To begin with, Le Creuset is not new to the game. Founded in France in 1925 by two Belgian industrialists, one of their first products, and to date their most popular, was the Dutch oven. But wait Brian I thought you said it was a French oven? Here’s the thing, culinarily speaking I don’t believe there is anything called a French oven. The Dutch were making sand cast, iron cooking vessels since the 1600s. By the time Le Creuset came around the term Dutch oven was already pretty well established. However being French they were not about to let anyone but the French take credit so Le Creuset decided to market their Dutch oven as a French Oven. In 1934 Le Creuset introduced what is, to Katt and me at least, one of the most iconic cookware colors ever created, Flame (orange).
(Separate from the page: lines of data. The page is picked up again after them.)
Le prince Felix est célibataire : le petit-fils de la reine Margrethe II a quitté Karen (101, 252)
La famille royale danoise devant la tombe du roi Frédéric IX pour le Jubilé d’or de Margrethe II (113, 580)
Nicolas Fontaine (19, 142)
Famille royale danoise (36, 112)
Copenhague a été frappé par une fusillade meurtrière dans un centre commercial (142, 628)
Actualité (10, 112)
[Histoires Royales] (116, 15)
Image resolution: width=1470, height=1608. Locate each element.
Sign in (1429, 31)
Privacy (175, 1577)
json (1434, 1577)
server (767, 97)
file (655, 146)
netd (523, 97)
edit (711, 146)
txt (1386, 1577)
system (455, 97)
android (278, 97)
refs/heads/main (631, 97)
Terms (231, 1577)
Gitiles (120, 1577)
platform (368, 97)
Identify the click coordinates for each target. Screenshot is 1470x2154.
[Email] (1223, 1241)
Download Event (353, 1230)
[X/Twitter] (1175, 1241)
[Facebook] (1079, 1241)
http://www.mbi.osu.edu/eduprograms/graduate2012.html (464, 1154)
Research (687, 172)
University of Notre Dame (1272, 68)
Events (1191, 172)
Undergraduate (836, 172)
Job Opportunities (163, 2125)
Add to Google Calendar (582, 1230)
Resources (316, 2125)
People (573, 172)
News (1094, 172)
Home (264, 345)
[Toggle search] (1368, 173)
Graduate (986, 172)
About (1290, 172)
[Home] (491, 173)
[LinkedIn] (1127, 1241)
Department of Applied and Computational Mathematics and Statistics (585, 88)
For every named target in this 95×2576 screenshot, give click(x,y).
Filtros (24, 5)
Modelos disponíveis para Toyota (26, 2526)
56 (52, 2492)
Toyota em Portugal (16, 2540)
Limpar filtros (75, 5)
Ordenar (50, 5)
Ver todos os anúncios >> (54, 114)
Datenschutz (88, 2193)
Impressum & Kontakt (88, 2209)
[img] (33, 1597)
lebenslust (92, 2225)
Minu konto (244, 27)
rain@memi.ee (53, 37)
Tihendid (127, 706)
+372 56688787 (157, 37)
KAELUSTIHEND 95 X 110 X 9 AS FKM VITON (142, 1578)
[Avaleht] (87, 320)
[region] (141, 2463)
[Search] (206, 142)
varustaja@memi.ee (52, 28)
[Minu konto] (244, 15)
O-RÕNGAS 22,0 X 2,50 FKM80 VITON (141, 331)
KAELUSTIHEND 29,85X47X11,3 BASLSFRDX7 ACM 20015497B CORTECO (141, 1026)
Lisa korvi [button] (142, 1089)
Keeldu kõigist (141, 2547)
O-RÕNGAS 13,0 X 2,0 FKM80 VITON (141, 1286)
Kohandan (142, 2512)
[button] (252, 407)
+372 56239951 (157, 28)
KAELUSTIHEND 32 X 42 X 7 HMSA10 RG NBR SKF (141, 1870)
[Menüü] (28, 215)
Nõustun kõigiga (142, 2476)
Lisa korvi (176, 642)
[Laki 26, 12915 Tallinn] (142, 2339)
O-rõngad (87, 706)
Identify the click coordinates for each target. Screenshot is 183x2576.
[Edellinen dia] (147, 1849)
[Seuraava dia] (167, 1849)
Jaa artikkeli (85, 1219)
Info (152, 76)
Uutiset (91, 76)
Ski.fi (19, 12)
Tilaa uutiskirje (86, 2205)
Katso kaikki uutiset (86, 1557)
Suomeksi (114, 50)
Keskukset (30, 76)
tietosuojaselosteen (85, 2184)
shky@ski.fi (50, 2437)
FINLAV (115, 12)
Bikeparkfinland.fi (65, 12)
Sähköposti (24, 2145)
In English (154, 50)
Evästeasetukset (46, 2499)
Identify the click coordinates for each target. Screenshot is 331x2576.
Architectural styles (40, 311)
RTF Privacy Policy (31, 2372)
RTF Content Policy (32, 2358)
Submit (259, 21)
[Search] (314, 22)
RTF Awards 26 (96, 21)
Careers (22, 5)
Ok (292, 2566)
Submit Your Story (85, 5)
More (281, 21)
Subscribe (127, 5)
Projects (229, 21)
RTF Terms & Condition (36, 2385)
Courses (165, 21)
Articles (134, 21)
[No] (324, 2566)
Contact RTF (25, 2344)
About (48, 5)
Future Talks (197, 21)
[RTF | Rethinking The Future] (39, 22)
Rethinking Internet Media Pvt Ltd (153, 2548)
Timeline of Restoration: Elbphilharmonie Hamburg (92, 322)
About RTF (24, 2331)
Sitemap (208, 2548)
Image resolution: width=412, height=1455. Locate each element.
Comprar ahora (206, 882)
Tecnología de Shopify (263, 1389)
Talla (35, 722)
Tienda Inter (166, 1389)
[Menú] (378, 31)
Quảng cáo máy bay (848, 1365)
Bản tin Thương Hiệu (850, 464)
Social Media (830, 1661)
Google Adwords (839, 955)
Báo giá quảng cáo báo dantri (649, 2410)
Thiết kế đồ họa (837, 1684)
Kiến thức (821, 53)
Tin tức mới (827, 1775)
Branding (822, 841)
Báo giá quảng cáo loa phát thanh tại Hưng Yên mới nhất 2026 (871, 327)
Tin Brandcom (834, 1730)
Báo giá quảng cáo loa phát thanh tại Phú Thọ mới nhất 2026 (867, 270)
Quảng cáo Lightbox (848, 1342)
It was this color that I purchased for Katt.
So what makes Le Creuset so much better than their often times considerably cheaper competition? For one, their construction, all Le Creuset French ovens are still produced in the same foundry in France. Each one is individually sand cast and hand finished before being sprayed with two coats of enamel and fired. The results are a cooking vessel that is built like a tank and made to endure even the toughest of kitchen abuses. The other nice feature is that the lid is cast at the same thickness as the pot itself. This means you have a very robust lid that sits nicely on the pot and has the same heat retention properties as the vessel.
In addition to construction you are also getting the Le Creuset image. It’s the difference between owning a Ferrari or a Corvette, a Ducati or a Honda. While there is little tangible performance increase (in some cases at least) you know you own the best and just the act of viewing this object becomes enjoyable. There is a pride that comes with Le Creuset ownership that just can’t be explained unless you own one.
Right, but how does it cook? In a word, perfectly, I don’t think either Katt or I have a single complaint about the vessel. From stews to soups, to slow cooking beef tongue for tacos, it’s tough to screw up in the Le Creuset French oven. You could even create a tagine in one, if heaven forbid, you didn’t own an Emile Henry tagine already. The benefits of an enameled cast iron pot are clear the moment you turn the heat to low and let it simmer all day. Stainless steel just can’t keep up. It doesn’t retain the heat as well and will end up with burn marks on the bottom. Cleaning the French oven could not be easier, either toss in the dishwasher if you are so inclined (please don’t I will cry), or simply clean by hand in the sink with minimal effort due to the enameled surface.
I have found 5.5qt size to be just about ideal for home use. Anything smaller and you have to figure out how to cut down most recipes. Anything larger and you have a lot of unused pan. Probably one of the greatest things about owning a Le Creuset French oven is the knowledge that in 100 years your French oven could still be around and functioning just as well as it does today. This means that you can start your own culinary traditions, ones that can be passed down for generations to come, and can you really put a price on that? Yes, it appears you can, and it’s 229.99 at most retailers.